*AIM OF THE EXERCISE:* How many lines in the entries below contain the string "field", matching case exactly? Reply with the number alone.

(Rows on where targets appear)

════════════════════

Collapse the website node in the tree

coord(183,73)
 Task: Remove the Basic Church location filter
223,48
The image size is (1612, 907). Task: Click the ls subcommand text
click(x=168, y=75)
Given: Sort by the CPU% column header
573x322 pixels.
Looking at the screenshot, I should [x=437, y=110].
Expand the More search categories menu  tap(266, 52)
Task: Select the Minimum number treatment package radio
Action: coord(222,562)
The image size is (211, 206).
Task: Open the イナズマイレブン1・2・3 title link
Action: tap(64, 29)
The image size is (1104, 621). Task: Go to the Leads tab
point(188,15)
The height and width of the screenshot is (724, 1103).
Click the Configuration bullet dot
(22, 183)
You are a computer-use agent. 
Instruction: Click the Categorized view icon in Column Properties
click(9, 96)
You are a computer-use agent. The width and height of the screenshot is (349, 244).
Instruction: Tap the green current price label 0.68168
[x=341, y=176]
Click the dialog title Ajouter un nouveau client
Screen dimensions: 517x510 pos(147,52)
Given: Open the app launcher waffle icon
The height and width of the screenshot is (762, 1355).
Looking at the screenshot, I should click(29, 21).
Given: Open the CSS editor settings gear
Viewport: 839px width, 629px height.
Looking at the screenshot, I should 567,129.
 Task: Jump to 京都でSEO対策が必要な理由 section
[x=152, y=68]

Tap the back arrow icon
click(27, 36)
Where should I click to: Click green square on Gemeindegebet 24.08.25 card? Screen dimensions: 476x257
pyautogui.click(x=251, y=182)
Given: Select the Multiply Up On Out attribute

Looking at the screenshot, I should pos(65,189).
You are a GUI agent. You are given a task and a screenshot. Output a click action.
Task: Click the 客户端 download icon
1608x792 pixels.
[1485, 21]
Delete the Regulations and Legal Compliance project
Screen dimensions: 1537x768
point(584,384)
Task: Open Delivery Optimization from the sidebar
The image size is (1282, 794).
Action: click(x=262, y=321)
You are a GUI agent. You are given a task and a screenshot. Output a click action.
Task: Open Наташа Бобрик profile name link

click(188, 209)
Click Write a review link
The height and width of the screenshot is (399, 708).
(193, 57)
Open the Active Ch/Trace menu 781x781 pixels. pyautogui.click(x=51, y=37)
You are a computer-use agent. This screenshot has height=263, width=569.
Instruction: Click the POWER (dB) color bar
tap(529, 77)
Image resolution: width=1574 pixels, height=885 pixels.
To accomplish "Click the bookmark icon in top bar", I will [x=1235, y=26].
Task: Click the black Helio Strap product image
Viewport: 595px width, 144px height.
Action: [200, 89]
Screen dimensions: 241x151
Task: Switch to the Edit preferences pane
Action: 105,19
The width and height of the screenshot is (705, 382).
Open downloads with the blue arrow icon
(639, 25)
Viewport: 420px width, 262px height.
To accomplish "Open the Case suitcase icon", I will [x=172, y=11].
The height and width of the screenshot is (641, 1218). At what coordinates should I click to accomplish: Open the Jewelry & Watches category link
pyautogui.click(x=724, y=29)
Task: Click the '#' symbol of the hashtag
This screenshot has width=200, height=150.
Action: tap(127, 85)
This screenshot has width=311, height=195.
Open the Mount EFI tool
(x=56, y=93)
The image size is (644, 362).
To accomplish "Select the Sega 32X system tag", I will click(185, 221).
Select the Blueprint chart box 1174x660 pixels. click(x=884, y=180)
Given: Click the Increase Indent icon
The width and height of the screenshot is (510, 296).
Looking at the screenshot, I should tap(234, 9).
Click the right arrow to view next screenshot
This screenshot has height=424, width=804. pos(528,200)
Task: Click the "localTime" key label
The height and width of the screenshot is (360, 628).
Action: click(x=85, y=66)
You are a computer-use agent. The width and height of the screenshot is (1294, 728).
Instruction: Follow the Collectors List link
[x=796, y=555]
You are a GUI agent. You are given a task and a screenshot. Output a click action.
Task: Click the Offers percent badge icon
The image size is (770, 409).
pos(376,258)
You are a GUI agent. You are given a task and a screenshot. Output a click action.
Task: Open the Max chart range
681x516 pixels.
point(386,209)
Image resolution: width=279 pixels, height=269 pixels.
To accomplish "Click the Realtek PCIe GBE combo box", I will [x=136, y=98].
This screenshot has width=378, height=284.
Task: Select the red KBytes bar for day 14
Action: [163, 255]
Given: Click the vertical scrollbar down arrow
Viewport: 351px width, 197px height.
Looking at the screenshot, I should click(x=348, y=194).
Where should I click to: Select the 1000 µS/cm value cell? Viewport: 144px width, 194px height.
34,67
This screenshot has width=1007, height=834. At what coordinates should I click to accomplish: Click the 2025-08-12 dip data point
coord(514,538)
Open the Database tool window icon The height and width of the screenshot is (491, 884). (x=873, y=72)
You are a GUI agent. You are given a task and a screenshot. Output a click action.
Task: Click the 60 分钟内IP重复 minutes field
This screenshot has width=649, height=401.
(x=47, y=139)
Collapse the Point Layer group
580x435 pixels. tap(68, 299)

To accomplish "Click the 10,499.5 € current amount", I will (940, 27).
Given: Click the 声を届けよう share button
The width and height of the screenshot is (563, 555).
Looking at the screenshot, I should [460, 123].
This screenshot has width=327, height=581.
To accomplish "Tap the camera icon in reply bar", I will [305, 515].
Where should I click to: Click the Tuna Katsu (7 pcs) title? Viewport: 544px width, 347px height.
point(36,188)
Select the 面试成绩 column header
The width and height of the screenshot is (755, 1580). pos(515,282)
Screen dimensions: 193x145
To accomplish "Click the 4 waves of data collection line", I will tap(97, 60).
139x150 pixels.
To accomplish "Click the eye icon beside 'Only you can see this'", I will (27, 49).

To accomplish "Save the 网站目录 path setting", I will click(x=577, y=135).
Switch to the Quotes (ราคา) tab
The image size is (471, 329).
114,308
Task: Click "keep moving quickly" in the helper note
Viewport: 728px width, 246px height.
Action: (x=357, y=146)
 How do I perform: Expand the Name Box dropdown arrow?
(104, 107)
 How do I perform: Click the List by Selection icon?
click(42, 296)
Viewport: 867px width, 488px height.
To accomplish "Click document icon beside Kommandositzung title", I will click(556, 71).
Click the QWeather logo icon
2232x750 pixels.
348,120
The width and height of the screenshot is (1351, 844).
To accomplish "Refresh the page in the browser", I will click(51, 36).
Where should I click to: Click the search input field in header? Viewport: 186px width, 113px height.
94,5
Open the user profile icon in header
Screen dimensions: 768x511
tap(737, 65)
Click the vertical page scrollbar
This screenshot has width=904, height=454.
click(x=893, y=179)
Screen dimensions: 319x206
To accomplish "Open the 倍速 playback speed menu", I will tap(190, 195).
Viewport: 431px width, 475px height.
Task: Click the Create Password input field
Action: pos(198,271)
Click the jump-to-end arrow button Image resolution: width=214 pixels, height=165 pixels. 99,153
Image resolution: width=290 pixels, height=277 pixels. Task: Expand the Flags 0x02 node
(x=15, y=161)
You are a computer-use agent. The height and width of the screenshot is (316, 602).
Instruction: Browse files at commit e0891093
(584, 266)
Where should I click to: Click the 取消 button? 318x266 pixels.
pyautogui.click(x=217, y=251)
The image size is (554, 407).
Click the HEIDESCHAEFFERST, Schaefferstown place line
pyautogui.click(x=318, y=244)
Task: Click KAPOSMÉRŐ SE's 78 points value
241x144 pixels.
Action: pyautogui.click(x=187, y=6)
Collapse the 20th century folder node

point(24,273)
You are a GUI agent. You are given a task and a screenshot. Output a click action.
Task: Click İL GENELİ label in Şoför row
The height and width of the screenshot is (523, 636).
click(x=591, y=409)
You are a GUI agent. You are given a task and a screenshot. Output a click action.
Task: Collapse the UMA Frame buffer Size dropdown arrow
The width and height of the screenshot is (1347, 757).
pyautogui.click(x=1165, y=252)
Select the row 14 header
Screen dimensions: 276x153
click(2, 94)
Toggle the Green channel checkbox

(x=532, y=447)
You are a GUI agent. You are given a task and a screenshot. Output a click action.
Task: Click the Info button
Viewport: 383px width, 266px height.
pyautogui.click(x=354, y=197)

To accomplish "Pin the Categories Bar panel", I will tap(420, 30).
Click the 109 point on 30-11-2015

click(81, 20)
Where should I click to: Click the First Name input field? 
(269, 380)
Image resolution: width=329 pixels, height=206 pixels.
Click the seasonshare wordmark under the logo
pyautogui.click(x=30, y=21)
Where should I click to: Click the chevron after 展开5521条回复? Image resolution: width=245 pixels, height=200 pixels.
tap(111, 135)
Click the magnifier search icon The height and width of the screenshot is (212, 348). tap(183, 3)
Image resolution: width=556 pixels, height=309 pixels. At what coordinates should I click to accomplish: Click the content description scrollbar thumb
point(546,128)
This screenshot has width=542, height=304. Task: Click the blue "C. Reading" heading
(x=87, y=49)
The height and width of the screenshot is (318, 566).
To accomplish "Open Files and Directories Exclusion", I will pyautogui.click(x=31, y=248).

════════════════════

*WRITTEN SOLUTION:* 4